0

Let $\mathcal{X}, \|\cdot\|_p$ be a metric space where $\mathcal{X}\subseteq \mathbb{R}^n$ and $\mathcal{P}(\mathcal{X})$ the set of probability measures on that space. A paper I am reading defines the Total Variation Distance between two distributions $P, Q \in \mathcal{P}(\mathcal{X})$ as follows: $$\text{TV}(P, Q) = \frac{1}{2} \int_\mathcal{X} |dP(x) - dQ(x)|$$ I'm used to integrals like $\int f(x) dx$ and found this post which explains the notion behind something like $\int f(x) dP(x)$. However, I don't understand the $|dP(x) - dQ(x)|$ part - how would we integrate over the absolute value of two different infinitesimally small elements taken from two distributions?

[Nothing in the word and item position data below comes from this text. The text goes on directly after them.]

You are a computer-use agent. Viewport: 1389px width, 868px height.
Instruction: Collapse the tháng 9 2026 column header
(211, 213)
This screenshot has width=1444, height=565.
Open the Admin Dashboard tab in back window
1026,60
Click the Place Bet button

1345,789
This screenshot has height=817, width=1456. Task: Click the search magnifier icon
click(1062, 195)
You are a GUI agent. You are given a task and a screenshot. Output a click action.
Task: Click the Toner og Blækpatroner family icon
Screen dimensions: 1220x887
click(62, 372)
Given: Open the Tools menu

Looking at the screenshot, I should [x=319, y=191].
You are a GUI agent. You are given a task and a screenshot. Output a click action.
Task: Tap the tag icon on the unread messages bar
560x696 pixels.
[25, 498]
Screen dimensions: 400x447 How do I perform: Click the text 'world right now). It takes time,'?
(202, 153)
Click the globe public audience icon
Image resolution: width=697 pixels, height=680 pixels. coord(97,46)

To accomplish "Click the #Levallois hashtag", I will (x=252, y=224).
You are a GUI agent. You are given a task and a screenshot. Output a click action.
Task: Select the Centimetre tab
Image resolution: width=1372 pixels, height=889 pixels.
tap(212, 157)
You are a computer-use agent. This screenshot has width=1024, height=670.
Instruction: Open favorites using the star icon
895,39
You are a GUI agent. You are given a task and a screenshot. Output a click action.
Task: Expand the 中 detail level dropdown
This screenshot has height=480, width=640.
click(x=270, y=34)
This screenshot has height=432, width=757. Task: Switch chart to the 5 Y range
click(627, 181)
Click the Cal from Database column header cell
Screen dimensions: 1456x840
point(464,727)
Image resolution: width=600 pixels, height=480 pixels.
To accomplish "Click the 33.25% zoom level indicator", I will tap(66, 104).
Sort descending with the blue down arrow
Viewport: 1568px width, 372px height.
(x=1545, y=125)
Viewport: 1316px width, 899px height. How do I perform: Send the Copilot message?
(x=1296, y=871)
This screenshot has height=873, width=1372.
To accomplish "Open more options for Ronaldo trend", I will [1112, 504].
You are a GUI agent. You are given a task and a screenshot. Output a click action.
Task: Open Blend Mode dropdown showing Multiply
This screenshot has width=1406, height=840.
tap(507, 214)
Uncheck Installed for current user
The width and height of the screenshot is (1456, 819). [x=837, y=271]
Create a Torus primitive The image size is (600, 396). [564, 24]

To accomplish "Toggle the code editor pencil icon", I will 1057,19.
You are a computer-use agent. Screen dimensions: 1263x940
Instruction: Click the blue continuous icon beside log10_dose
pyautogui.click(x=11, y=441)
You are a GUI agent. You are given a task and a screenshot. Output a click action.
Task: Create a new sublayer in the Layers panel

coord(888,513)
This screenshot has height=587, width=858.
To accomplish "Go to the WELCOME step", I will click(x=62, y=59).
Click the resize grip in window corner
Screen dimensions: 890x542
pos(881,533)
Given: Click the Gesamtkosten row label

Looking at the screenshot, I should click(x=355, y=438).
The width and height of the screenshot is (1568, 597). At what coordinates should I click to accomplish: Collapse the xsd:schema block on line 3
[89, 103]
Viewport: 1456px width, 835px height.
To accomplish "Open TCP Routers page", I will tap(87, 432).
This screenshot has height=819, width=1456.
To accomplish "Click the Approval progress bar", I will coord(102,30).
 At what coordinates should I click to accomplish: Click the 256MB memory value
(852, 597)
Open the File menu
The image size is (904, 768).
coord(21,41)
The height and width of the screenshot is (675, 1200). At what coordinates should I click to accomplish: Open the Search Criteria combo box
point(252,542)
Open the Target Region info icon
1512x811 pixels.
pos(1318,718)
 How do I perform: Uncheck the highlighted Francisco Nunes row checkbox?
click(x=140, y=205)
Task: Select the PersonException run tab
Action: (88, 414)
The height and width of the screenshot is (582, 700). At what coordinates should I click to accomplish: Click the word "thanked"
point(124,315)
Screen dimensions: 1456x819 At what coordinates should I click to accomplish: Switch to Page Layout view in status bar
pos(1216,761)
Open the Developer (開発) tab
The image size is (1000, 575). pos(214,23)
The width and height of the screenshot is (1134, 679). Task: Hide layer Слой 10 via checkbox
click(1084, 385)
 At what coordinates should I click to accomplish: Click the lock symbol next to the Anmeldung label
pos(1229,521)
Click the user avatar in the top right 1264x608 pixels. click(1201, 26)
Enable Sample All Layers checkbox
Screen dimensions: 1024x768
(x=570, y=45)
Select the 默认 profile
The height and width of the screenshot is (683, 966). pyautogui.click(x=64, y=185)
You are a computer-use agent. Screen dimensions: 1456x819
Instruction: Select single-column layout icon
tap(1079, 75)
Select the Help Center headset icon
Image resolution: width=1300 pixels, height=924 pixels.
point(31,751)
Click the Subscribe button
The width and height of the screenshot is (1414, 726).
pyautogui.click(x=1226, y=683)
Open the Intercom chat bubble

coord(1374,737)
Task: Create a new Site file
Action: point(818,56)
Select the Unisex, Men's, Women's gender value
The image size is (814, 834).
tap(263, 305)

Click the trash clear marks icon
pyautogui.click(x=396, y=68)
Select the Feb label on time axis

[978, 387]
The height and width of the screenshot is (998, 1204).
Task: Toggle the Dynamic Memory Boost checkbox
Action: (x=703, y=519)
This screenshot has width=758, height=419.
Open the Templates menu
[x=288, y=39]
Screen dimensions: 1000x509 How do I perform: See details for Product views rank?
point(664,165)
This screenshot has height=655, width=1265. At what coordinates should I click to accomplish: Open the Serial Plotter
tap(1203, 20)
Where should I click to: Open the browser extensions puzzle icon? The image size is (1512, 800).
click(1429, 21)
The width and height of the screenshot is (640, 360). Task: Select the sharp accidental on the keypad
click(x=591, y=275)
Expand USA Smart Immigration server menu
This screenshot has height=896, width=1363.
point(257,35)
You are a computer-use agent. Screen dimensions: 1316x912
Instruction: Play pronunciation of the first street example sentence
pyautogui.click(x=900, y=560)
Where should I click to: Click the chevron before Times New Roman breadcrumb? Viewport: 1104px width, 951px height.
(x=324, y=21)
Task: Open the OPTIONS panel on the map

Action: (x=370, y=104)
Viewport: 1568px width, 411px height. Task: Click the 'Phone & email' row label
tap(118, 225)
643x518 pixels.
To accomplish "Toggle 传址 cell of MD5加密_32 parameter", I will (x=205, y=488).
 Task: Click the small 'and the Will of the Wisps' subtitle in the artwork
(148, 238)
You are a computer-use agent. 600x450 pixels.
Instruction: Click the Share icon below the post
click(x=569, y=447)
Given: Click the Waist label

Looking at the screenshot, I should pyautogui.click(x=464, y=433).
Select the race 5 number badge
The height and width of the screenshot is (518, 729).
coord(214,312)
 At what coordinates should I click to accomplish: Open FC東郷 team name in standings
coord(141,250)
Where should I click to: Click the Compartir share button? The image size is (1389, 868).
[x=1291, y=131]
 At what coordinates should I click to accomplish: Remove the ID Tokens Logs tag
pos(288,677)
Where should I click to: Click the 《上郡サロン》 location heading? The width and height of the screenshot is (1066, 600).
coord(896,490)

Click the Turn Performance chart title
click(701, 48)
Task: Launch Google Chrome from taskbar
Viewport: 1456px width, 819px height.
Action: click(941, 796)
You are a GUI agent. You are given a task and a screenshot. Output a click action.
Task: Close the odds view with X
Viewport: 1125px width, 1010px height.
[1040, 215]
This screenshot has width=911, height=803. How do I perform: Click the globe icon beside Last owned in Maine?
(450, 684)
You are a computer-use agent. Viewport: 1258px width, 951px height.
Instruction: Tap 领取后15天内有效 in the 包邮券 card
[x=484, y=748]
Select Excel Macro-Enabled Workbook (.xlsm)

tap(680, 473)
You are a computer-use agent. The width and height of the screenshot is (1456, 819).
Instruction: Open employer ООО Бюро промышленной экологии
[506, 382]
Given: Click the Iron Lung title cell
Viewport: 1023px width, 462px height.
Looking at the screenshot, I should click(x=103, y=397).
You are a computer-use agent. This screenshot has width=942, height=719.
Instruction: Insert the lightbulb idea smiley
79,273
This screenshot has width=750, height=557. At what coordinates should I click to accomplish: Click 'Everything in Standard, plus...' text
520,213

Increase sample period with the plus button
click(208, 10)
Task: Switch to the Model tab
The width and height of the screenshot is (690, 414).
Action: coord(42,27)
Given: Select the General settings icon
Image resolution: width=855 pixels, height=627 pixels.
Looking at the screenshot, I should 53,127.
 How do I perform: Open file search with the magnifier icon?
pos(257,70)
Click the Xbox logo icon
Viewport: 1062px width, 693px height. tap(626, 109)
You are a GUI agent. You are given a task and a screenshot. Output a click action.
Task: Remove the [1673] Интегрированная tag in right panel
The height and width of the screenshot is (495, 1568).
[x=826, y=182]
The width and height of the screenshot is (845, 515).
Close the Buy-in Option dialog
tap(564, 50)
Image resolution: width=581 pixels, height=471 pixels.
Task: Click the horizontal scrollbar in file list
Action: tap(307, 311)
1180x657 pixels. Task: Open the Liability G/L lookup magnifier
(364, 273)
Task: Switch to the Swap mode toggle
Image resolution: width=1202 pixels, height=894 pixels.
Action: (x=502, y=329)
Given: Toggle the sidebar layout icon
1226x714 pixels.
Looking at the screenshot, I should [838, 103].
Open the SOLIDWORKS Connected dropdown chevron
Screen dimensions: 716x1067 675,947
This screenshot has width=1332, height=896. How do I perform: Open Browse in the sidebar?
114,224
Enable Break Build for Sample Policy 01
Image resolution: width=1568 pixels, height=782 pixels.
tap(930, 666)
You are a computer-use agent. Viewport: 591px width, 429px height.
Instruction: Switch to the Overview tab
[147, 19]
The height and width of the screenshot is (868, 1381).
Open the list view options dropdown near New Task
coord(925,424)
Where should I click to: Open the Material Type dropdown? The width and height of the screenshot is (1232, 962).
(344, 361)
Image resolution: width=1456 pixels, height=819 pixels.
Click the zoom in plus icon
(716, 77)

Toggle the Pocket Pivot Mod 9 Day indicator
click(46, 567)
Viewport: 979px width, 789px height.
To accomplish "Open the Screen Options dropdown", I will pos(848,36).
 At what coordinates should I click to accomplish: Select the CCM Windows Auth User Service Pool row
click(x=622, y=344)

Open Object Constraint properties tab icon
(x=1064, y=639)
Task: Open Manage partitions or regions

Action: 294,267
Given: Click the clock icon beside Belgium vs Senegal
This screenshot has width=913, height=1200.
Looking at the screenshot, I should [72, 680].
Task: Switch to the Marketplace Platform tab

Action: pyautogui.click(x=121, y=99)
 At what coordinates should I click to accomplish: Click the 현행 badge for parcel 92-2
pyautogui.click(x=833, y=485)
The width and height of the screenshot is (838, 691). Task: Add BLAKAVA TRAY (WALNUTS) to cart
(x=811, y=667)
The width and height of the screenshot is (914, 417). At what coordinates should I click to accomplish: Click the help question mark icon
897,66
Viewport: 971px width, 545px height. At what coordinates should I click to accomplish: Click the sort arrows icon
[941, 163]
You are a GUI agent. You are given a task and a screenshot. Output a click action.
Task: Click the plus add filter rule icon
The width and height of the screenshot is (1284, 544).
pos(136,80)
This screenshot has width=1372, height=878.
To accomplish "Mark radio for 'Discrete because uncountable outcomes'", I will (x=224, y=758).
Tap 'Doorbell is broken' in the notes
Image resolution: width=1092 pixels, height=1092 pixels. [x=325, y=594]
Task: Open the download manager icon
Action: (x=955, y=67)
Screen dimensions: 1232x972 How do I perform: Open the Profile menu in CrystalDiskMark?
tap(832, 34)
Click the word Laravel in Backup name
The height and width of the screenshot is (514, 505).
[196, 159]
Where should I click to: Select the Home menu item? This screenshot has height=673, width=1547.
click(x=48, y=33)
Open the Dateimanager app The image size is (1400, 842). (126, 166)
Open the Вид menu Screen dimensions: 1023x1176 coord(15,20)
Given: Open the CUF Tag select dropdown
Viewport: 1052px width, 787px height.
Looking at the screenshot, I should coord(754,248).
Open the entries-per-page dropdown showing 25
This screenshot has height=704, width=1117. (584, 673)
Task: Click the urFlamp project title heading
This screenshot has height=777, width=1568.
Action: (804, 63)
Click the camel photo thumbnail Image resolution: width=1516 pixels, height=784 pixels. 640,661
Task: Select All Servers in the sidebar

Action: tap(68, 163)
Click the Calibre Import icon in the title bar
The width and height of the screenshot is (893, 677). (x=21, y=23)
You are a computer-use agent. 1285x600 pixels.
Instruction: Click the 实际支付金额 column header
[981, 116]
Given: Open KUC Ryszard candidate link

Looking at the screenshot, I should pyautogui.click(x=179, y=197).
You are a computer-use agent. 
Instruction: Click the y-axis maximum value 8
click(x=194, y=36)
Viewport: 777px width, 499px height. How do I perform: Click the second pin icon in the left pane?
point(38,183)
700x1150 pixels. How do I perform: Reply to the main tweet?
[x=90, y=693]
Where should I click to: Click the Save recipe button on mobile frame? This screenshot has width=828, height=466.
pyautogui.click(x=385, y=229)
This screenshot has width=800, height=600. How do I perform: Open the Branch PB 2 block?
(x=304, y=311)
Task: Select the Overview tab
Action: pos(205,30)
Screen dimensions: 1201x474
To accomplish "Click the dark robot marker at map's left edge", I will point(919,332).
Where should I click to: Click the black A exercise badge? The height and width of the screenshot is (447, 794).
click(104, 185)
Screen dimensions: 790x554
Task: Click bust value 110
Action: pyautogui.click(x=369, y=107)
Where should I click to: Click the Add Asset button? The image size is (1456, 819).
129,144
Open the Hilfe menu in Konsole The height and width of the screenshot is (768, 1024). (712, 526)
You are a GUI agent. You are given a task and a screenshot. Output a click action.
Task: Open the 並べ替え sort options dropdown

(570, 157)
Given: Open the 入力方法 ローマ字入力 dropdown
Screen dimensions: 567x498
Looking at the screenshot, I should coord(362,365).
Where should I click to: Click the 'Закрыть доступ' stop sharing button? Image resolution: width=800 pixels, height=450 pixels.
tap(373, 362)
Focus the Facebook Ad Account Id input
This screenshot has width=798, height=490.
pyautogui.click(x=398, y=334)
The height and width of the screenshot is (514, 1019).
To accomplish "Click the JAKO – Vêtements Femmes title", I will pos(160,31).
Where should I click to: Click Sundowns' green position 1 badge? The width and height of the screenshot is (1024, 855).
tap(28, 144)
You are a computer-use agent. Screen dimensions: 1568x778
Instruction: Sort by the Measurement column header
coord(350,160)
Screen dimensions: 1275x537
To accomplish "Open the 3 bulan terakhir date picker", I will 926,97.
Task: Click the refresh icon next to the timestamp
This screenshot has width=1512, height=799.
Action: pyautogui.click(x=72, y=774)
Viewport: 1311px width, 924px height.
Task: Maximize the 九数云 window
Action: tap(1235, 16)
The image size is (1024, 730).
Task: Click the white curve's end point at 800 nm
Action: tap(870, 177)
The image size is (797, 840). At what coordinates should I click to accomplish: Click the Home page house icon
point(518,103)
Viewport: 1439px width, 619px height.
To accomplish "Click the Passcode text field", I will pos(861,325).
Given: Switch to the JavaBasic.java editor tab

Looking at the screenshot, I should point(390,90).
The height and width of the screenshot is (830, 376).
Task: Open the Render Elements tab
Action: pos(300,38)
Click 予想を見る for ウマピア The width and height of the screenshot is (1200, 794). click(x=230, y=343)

I would be grateful if someone could provide some intuition behind this or some keywords/topics I would need to read about to understand this.

1 Answers1

0

I think it refers to the following:

The set of (finite) measures on a space can be made into a normed space. The norm of a measure is given by $$|\mu|=\sup \sum_i |\mu(A_i)|$$ where the supremum is taken over all partitions $(A_i)_{i \in \mathbb{N}}$ of the sample space.

Hence, you can think of $\mathrm{d}P-\mathrm{d}Q$ as a new measure $\mathrm{d}\mu$ and then the TV reduces to $0.5$ times the norm of this measure.

P.Jo
  • 839